◆ The data:

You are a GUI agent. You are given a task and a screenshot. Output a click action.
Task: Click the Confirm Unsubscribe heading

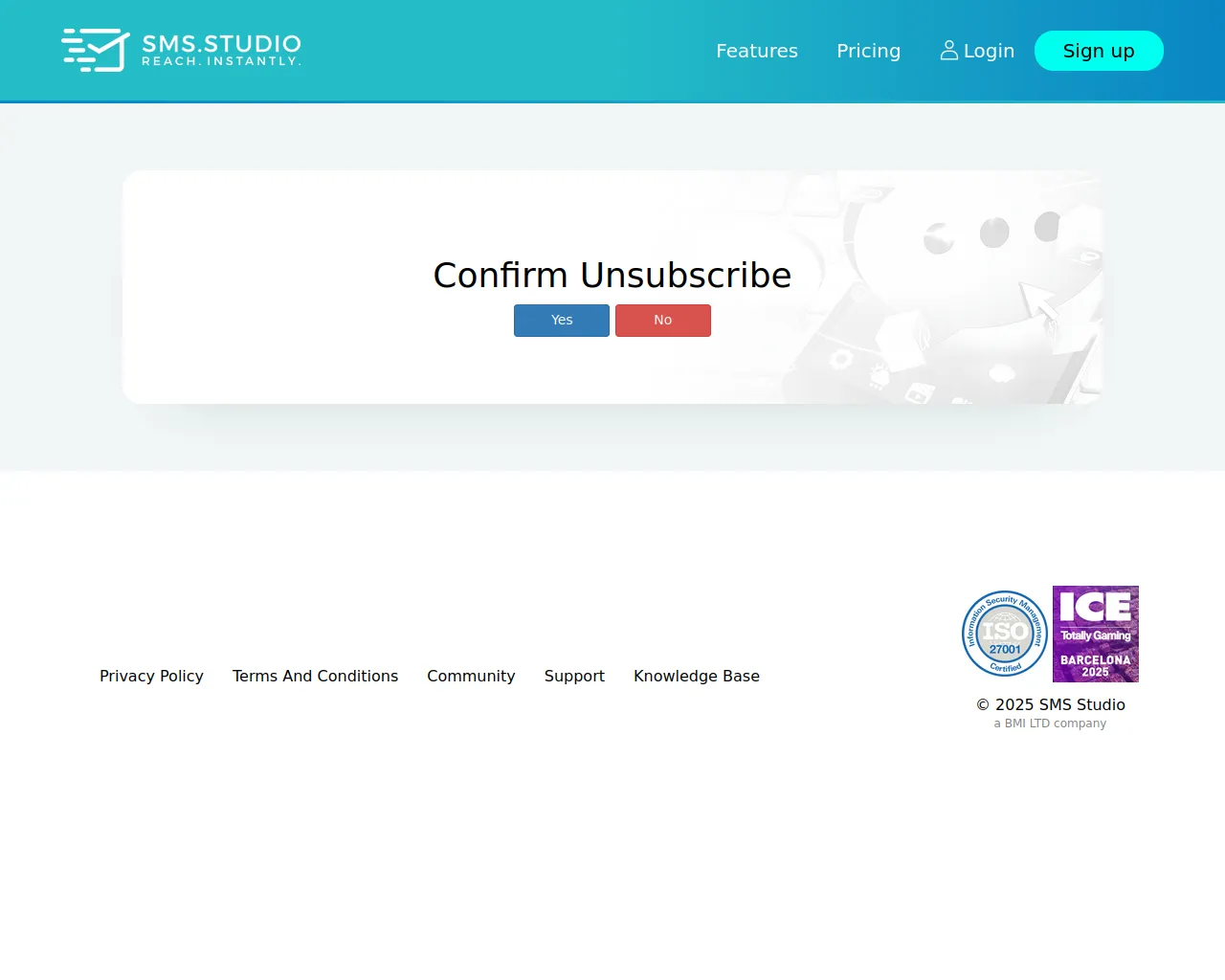pyautogui.click(x=612, y=275)
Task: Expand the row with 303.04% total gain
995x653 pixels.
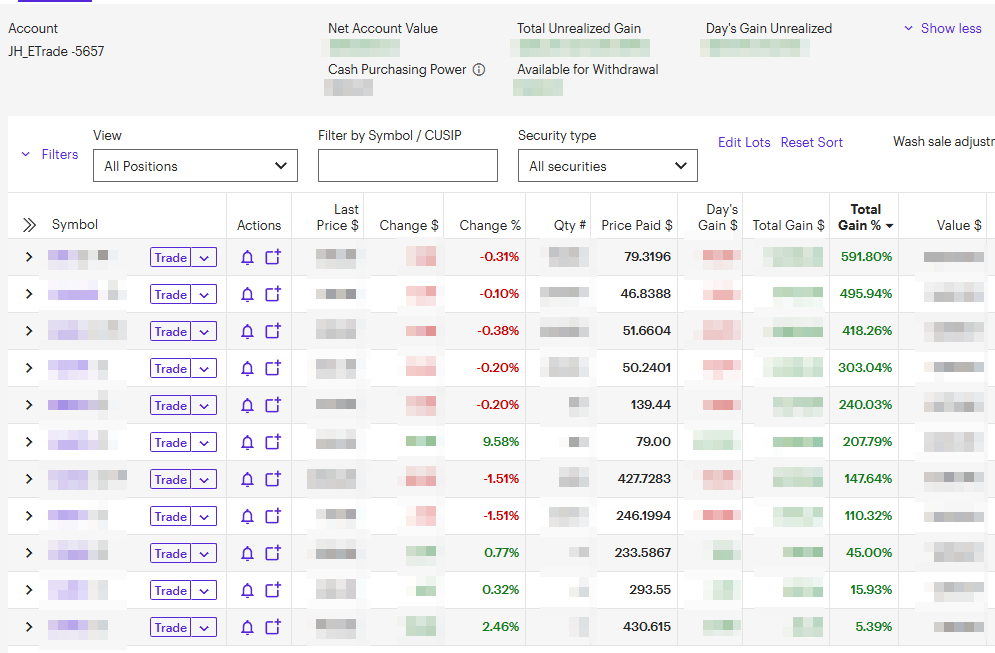Action: (x=29, y=368)

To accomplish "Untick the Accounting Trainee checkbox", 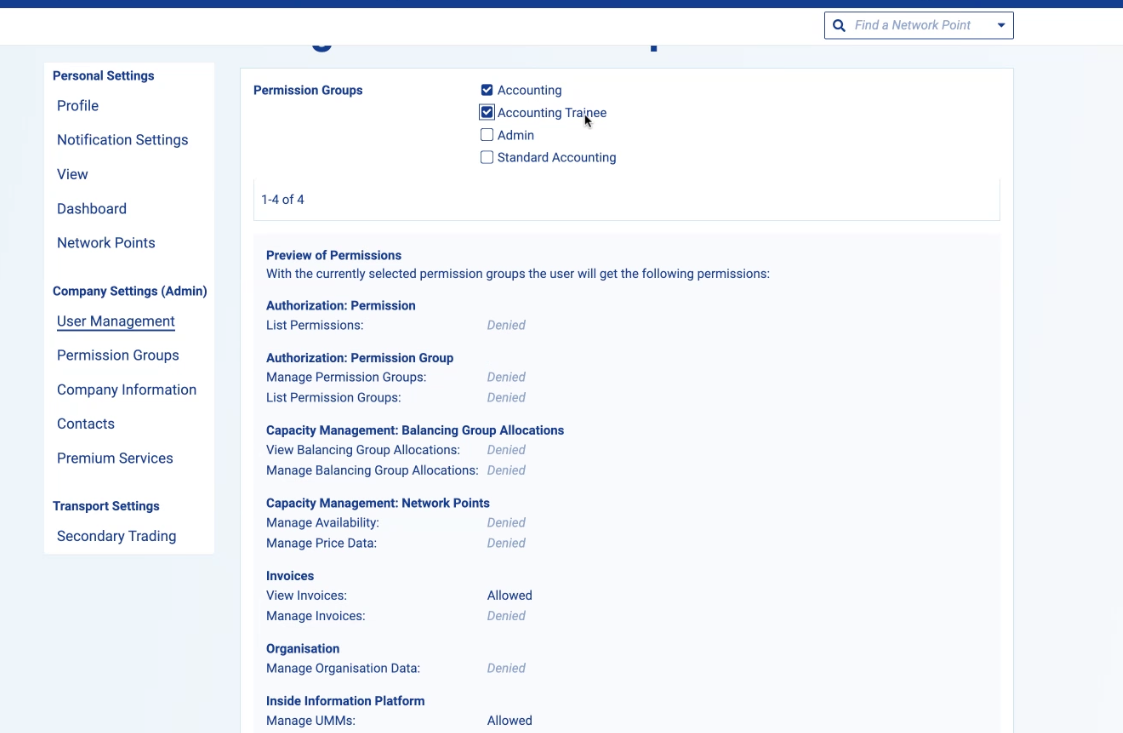I will click(x=487, y=113).
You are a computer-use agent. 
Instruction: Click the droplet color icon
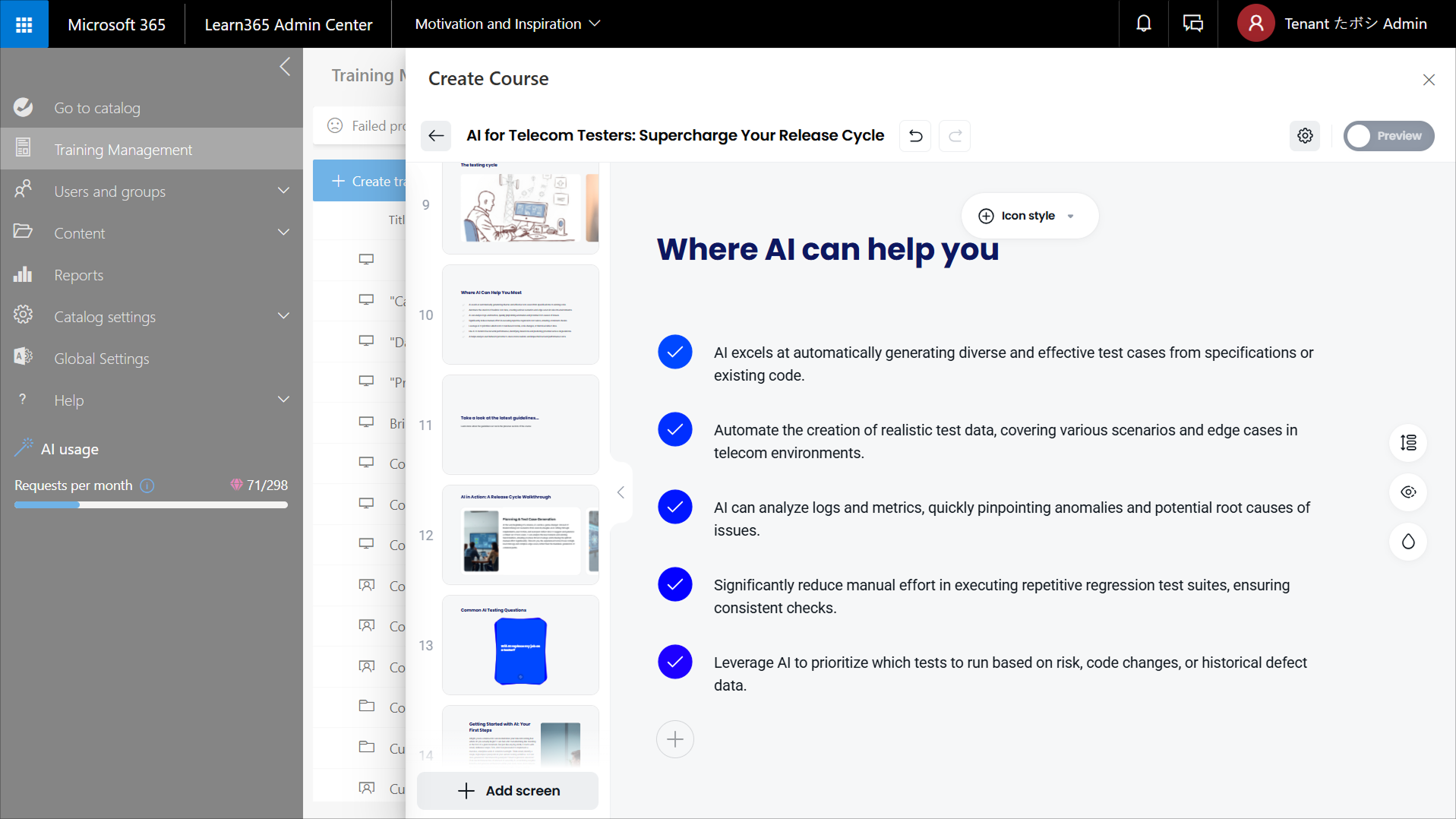[x=1408, y=542]
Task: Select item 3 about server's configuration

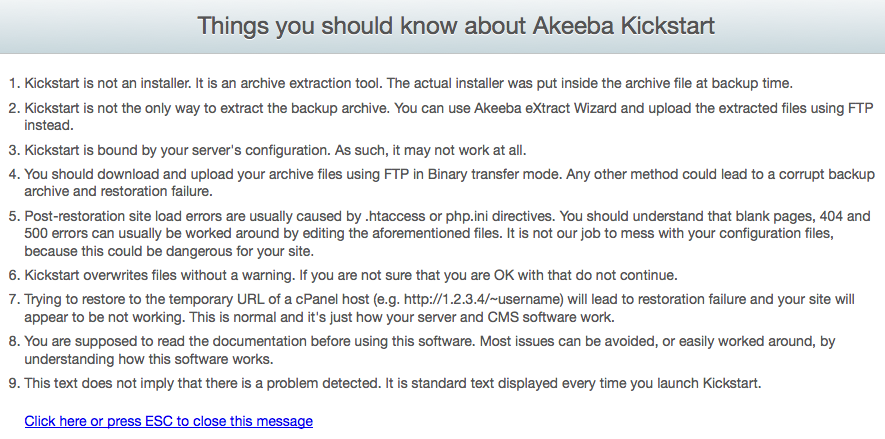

◆ Task details: Beginning with the line where "Instruction: Click the droplet color icon" appears, reproduce every remaining line of the listing above, the last one included, but none of the pictures.

◆ Written solution:
Instruction: Click the droplet color icon
[x=1408, y=542]
Task: Select item 3 about server's configuration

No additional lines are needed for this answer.